- [EXCERPTED DATA]

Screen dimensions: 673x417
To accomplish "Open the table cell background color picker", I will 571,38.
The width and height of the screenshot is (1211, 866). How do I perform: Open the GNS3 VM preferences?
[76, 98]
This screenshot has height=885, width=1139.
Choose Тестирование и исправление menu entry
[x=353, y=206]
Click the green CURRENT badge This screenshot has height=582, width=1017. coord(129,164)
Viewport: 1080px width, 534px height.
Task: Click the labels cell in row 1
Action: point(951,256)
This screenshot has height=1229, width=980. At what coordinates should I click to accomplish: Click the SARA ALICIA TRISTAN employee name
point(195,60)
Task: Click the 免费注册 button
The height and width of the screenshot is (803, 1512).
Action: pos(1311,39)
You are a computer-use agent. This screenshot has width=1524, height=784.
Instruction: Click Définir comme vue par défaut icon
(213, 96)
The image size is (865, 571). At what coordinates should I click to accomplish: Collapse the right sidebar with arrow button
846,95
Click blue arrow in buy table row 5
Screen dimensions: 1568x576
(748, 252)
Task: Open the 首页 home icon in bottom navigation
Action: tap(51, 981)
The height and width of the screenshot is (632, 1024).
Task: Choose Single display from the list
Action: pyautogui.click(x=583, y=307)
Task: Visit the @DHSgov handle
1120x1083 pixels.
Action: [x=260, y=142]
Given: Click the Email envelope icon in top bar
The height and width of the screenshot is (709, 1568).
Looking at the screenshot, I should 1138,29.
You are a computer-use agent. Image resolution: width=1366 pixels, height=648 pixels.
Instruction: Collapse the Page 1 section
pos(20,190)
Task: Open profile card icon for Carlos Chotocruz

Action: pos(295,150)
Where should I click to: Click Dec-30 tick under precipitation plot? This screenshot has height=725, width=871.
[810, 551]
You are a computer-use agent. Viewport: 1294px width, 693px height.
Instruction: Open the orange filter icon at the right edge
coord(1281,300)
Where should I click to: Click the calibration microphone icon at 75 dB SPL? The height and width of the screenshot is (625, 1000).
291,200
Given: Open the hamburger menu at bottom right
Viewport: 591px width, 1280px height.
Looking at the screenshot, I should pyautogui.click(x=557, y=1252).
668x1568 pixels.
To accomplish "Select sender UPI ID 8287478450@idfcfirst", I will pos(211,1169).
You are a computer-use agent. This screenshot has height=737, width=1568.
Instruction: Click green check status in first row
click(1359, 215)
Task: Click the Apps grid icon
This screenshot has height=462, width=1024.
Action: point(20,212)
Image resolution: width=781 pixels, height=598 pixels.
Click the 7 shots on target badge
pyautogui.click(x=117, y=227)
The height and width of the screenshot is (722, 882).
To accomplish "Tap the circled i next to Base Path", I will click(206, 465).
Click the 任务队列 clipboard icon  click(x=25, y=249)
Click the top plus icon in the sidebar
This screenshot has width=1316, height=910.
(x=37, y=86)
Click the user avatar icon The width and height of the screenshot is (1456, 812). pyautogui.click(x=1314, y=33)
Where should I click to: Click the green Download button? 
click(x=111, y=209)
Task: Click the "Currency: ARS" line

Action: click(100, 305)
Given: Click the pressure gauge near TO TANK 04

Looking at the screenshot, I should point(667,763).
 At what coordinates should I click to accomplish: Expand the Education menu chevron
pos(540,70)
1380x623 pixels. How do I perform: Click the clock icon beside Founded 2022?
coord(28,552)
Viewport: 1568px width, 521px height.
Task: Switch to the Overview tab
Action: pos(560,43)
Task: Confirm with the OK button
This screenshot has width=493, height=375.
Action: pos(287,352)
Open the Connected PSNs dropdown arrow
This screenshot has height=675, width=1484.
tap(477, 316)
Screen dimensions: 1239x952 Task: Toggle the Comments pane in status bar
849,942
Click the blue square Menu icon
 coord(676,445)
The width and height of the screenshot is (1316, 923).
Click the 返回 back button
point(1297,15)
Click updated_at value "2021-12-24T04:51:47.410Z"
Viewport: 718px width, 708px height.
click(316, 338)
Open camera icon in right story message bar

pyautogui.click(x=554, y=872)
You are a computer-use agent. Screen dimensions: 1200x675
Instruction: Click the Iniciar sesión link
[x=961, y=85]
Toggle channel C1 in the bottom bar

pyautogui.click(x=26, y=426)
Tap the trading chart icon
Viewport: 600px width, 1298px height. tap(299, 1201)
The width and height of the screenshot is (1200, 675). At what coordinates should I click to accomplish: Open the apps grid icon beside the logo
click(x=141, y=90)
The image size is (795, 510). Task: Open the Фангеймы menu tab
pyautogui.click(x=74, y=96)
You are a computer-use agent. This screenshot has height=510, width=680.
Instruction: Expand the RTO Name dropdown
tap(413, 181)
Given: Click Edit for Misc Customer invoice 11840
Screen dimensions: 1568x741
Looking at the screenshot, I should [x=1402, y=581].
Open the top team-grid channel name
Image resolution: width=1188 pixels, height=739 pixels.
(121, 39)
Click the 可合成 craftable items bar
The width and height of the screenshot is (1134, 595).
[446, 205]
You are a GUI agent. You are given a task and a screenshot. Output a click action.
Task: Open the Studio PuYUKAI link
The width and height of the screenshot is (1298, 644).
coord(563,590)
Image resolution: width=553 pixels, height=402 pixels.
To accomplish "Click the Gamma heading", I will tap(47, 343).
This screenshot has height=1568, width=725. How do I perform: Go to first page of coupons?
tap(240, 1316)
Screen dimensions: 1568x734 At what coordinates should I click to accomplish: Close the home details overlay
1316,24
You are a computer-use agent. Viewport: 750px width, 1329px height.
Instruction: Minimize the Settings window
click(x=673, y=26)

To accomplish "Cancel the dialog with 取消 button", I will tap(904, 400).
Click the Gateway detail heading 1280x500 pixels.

- [PROBLEM DETAILS]
Set down exactly the lines of the material above from the one with "Screen dimensions: 1568x734" through the end. Include both ends and nothing else.

- [ANSWER]
Screen dimensions: 1568x734 At what coordinates should I click to accomplish: Close the home details overlay
1316,24
You are a computer-use agent. Viewport: 750px width, 1329px height.
Instruction: Minimize the Settings window
click(x=673, y=26)

To accomplish "Cancel the dialog with 取消 button", I will tap(904, 400).
Click the Gateway detail heading 1280x500 pixels.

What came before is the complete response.